Reproduce every line of the entries below word for word, leaving out the pictures.

DATASET CONTENT:
◆ ◆ ◆
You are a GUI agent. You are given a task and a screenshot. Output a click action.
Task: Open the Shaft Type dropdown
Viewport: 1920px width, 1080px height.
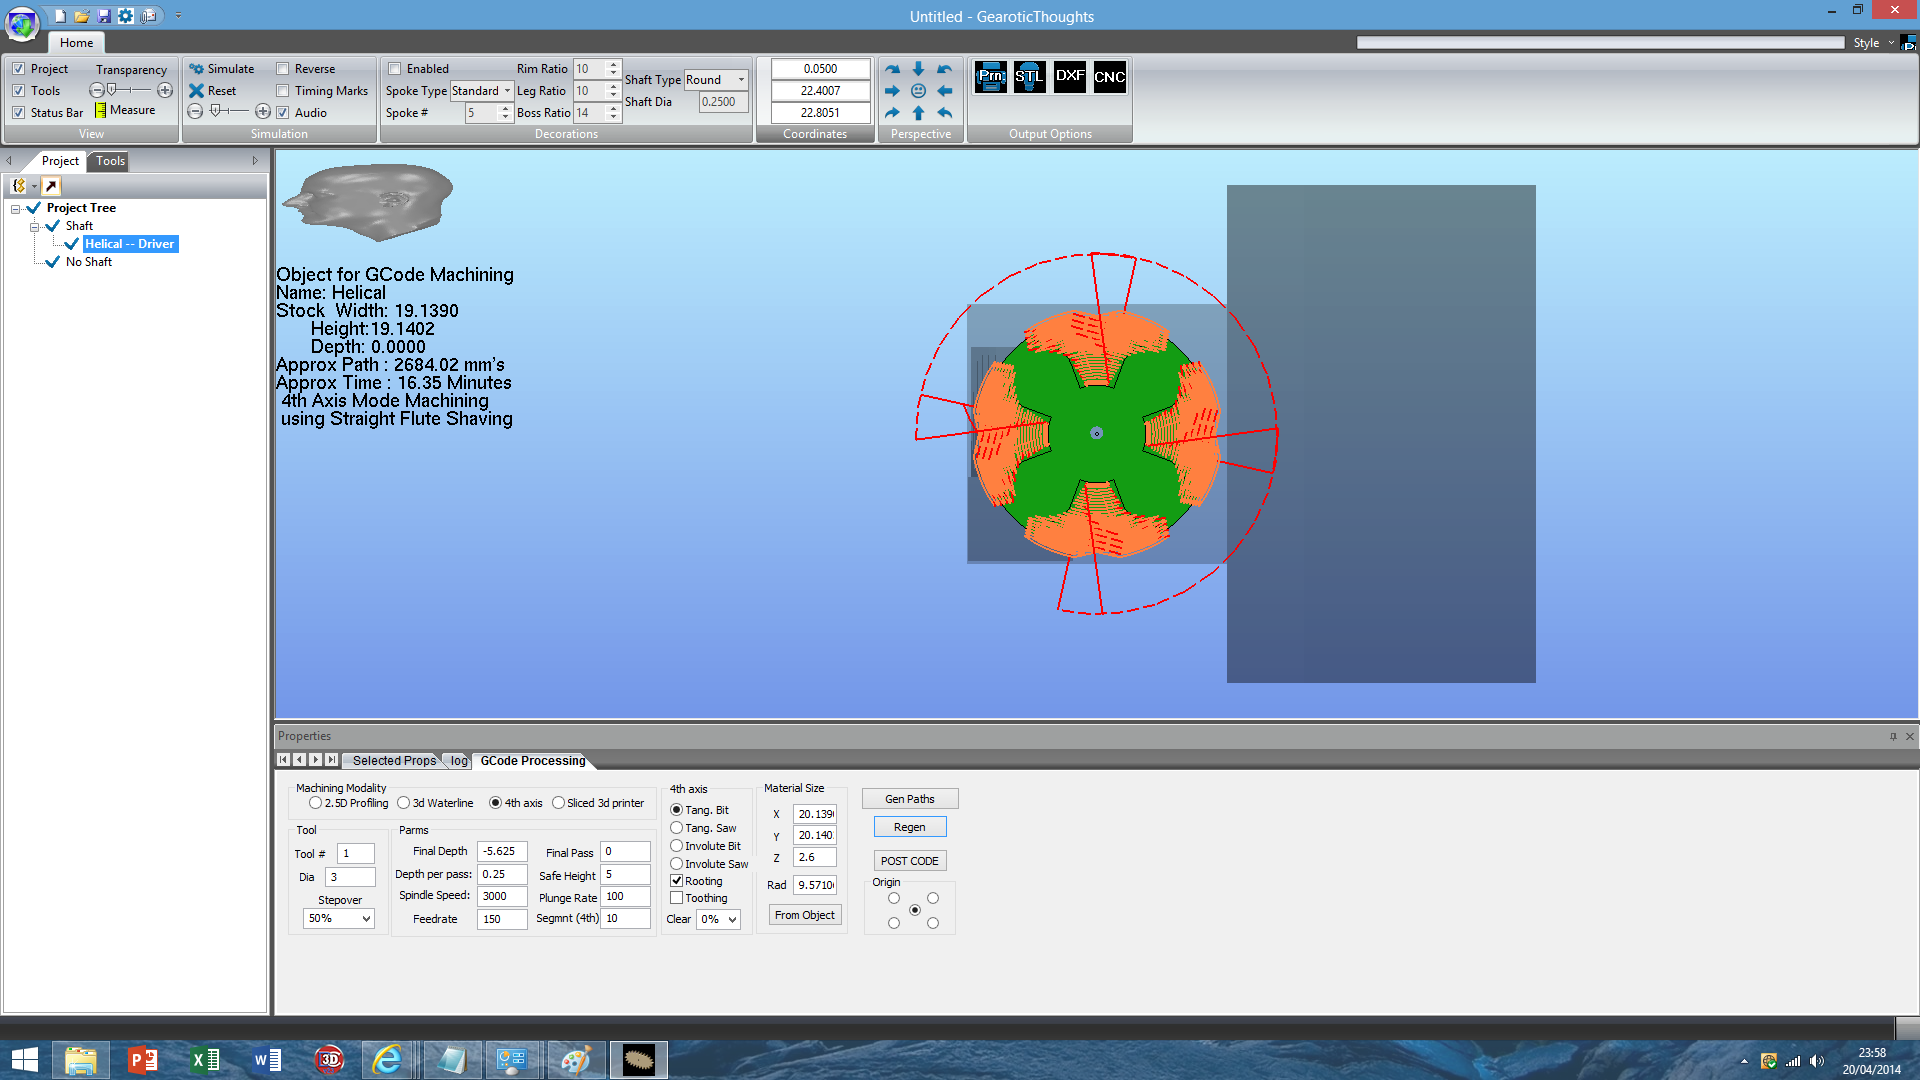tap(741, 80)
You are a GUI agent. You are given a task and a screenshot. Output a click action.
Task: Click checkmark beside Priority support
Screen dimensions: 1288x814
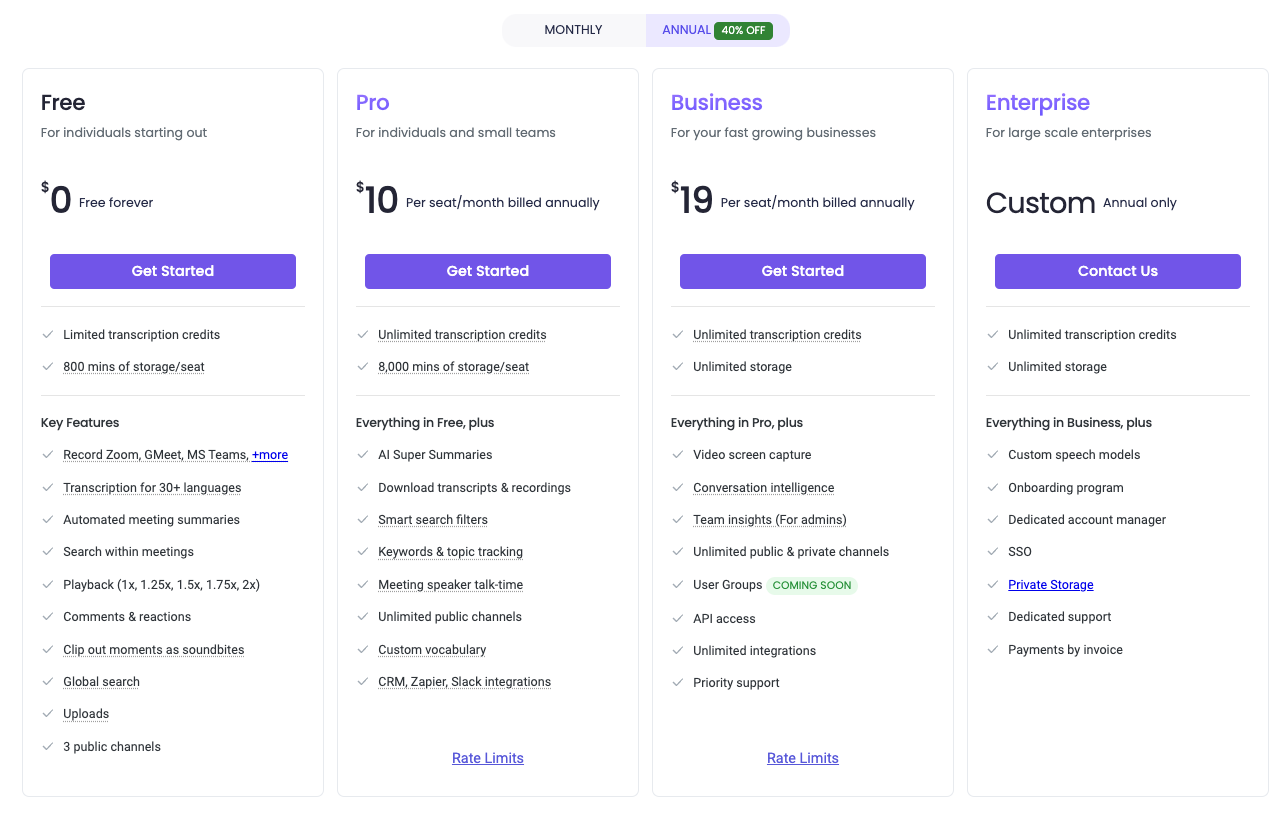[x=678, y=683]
◆ ◆ ◆
TASK SOLUTION:
You are a GUI agent. You are given a task and a screenshot. Output a click action.
Task: Open the Shaft Type dropdown
Viewport: 1920px width, 1080px height.
tap(741, 80)
You are a GUI agent. You are given a task and a screenshot. Output a click action.
Task: Click checkmark beside Priority support
Screen dimensions: 1288x814
[x=678, y=683]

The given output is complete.